Exercise aim: Please repeat exactly the lines from the one containing "Switch to the Atividade tab" through the last line of the records below, both included, and leave out any pictures.

Source data:
----------------

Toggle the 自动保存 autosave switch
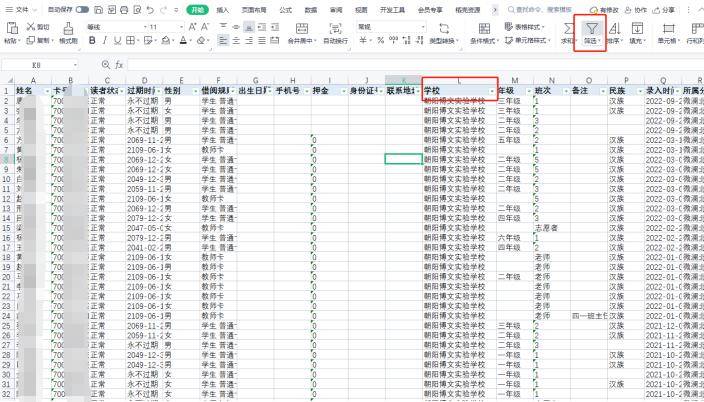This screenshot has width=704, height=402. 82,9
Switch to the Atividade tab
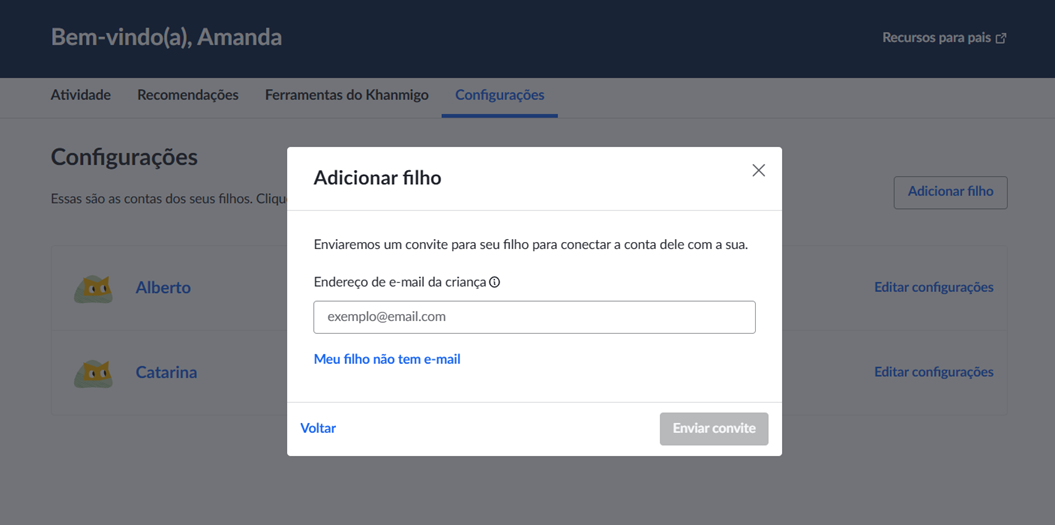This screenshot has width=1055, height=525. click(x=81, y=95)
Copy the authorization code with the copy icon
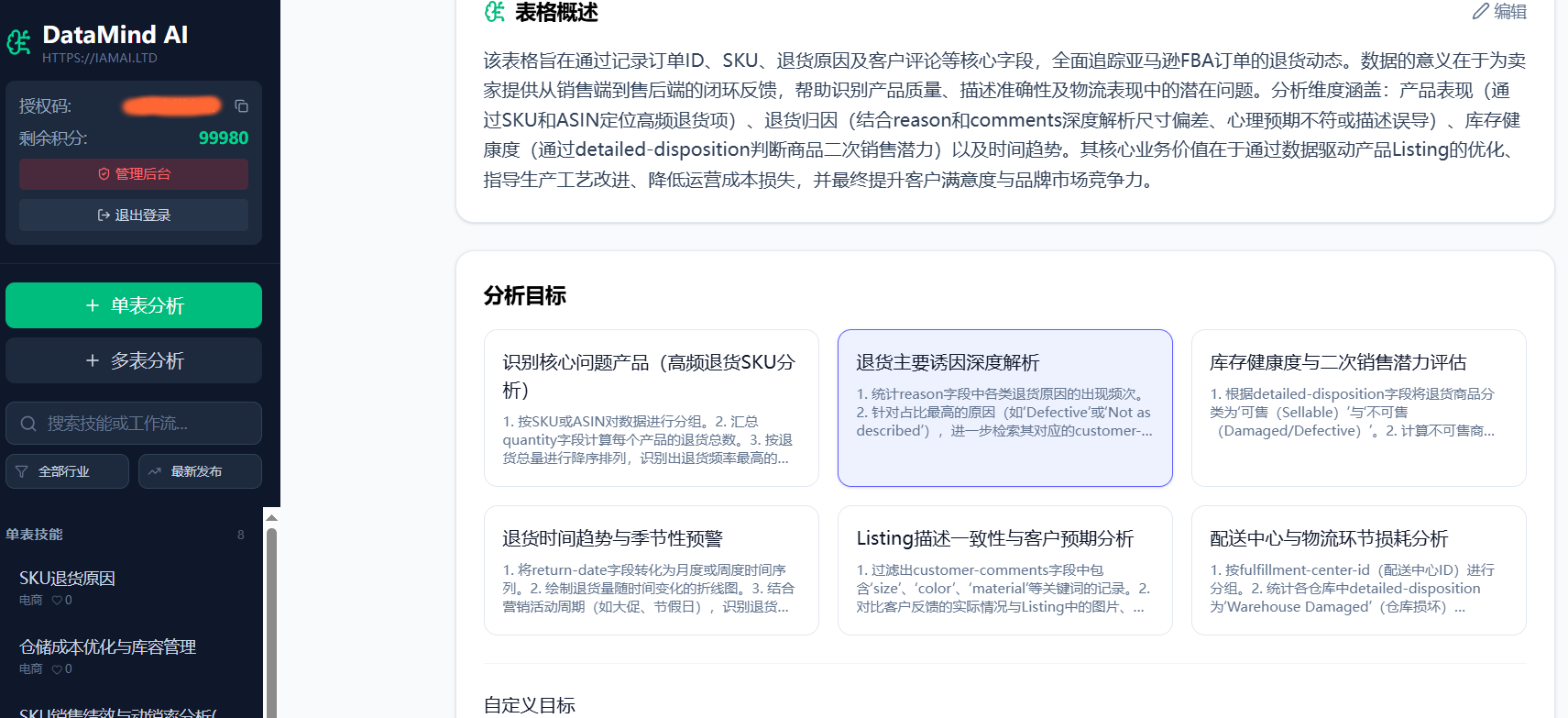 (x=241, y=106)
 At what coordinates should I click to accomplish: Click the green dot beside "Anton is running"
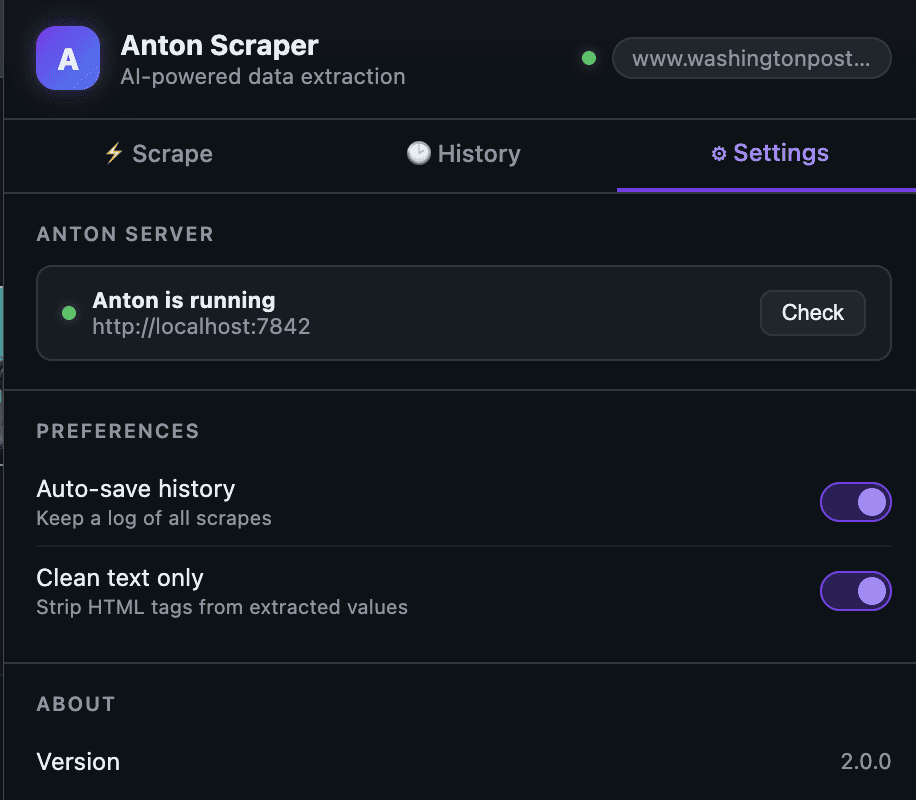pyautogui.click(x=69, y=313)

----------------

Exercise output:
Switch to the Atividade tab
This screenshot has width=1055, height=525. click(x=81, y=95)
Copy the authorization code with the copy icon
 (x=241, y=106)
 At what coordinates should I click to accomplish: Click the green dot beside "Anton is running"
pyautogui.click(x=69, y=313)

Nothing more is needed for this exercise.